The present invention is a moisture-proof insulating coating agent used on a circuit board on which electronic components are mounted, and can be cured in a short time even when the illuminating light source is an LED, and has excellent insulation reliability and low skin irritation. Useful as.

Claims (5)

A urethane acrylate (A) having a number average molecular weight of 1,000 to 20,000 synthesized from hydrogenated polybutadiene diol, a photopolymerizable monofunctional monomer (B) containing at least an acyclic (meth) acrylamide monomer, A photocurable resin composition comprising an initiator (C) having an absorption band at a wavelength of 380 nm or more, wherein the content of the acyclic (meth) acrylamide monomer is 0.5 to 8 with respect to the entire composition.
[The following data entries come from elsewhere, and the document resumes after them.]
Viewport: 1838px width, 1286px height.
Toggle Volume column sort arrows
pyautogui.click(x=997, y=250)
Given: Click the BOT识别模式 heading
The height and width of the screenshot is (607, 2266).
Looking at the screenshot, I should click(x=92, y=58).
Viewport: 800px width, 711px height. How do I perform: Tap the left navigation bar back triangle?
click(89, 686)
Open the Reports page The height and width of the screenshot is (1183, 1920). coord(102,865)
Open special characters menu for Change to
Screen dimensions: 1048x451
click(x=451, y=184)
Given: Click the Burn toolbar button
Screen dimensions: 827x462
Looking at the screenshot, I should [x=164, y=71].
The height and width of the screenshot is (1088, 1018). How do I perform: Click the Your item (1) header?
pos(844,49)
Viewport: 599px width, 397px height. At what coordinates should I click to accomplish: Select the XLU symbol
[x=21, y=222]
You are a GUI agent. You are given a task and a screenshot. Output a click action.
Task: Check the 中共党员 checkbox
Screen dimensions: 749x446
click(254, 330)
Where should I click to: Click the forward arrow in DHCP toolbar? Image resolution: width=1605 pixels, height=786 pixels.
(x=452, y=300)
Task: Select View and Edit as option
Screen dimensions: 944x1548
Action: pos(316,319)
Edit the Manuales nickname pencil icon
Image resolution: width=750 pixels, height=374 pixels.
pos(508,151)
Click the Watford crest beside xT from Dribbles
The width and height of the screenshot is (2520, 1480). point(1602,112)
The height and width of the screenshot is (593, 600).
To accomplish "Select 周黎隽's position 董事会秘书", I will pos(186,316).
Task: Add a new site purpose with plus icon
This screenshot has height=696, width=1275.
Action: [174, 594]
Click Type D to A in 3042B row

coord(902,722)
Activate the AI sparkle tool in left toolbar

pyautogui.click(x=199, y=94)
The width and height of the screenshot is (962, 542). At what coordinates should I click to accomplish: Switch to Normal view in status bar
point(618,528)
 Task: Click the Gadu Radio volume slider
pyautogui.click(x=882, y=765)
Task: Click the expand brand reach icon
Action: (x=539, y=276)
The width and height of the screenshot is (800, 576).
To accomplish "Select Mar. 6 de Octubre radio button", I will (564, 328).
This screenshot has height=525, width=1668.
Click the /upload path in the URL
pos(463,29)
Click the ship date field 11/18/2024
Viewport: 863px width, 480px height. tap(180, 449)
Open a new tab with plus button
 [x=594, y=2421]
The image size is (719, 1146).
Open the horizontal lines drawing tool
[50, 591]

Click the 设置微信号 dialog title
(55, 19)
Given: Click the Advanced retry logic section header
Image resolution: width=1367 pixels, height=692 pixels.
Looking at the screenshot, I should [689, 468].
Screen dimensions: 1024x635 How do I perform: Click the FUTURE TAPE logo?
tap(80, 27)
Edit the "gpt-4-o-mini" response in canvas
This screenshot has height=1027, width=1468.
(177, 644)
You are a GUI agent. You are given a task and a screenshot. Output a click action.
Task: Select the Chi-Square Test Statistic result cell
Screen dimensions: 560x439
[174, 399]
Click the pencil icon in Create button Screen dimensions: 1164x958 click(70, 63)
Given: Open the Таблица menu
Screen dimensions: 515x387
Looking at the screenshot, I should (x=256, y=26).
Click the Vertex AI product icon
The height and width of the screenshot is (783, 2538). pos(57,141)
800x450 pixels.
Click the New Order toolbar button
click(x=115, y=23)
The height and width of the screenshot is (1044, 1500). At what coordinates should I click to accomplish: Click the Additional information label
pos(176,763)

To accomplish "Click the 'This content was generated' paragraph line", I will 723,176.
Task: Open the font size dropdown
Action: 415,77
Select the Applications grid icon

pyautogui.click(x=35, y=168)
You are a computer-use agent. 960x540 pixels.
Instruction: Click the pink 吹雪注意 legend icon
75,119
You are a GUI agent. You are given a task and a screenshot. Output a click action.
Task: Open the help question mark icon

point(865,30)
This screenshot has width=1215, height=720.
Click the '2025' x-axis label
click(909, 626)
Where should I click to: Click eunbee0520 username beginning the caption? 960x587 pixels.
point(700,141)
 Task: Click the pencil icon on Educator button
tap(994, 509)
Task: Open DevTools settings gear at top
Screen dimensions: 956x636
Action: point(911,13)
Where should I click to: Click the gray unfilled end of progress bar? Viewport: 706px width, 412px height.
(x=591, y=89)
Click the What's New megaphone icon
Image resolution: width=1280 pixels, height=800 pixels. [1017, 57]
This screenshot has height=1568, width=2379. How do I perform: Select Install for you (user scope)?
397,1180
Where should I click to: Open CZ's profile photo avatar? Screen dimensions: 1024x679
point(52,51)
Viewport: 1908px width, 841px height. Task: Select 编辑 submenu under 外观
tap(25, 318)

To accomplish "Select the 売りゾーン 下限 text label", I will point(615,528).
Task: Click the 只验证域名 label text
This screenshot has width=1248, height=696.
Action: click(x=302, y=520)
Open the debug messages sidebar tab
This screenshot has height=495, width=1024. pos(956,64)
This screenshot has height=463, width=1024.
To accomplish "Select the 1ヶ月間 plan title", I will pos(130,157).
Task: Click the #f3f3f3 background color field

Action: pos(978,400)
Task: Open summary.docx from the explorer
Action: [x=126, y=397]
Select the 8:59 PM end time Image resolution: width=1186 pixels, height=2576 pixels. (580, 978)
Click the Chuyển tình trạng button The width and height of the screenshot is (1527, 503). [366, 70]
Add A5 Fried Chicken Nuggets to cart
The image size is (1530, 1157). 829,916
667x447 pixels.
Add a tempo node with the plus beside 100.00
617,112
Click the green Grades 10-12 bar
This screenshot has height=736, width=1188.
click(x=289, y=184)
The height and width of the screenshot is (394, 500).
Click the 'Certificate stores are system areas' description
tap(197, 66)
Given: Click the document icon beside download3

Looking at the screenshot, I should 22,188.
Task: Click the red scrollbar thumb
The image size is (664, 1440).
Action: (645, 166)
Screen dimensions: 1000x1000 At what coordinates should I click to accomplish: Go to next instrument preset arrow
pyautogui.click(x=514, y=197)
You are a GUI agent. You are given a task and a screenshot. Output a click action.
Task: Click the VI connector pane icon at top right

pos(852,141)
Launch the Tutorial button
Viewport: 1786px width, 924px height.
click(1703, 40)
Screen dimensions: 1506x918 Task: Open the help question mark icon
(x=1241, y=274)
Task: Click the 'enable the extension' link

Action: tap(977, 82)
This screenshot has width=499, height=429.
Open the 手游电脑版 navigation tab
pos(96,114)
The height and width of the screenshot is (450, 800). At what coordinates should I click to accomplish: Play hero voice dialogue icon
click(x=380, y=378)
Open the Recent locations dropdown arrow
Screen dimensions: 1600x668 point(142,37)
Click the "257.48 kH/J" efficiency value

The LED curable moisture-proof and insulating coating composition, wherein the content of the component (C) is 9 to 15% by weight based on 100% by weight in total of the component (A) and the component (B).   The LED curable moisture-proof according to claim 1, wherein the photopolymerizable monofunctional monomer (B) further includes a (meth) acrylate monomer containing an aliphatic cyclic skeleton and a (meth) acrylate monomer containing a linear alkyl group. Insulating coating agent composition.   The LED curable moisture-proof insulating coating composition according to claim 1, wherein the photopolymerizable monofunctional monomer (B) has a PII value of 2.5 or less. 4. The LED curable moisture-proof insulating coating composition according to claim 1, wherein the initiator (C) has a wavelength absorption at 380 nm of 0.5% or more in a 0.1% acetonitrile solution. 5. object. A mounting circuit board that is insulated using the LED curable moisture-proof insulating coating composition according to claim 1.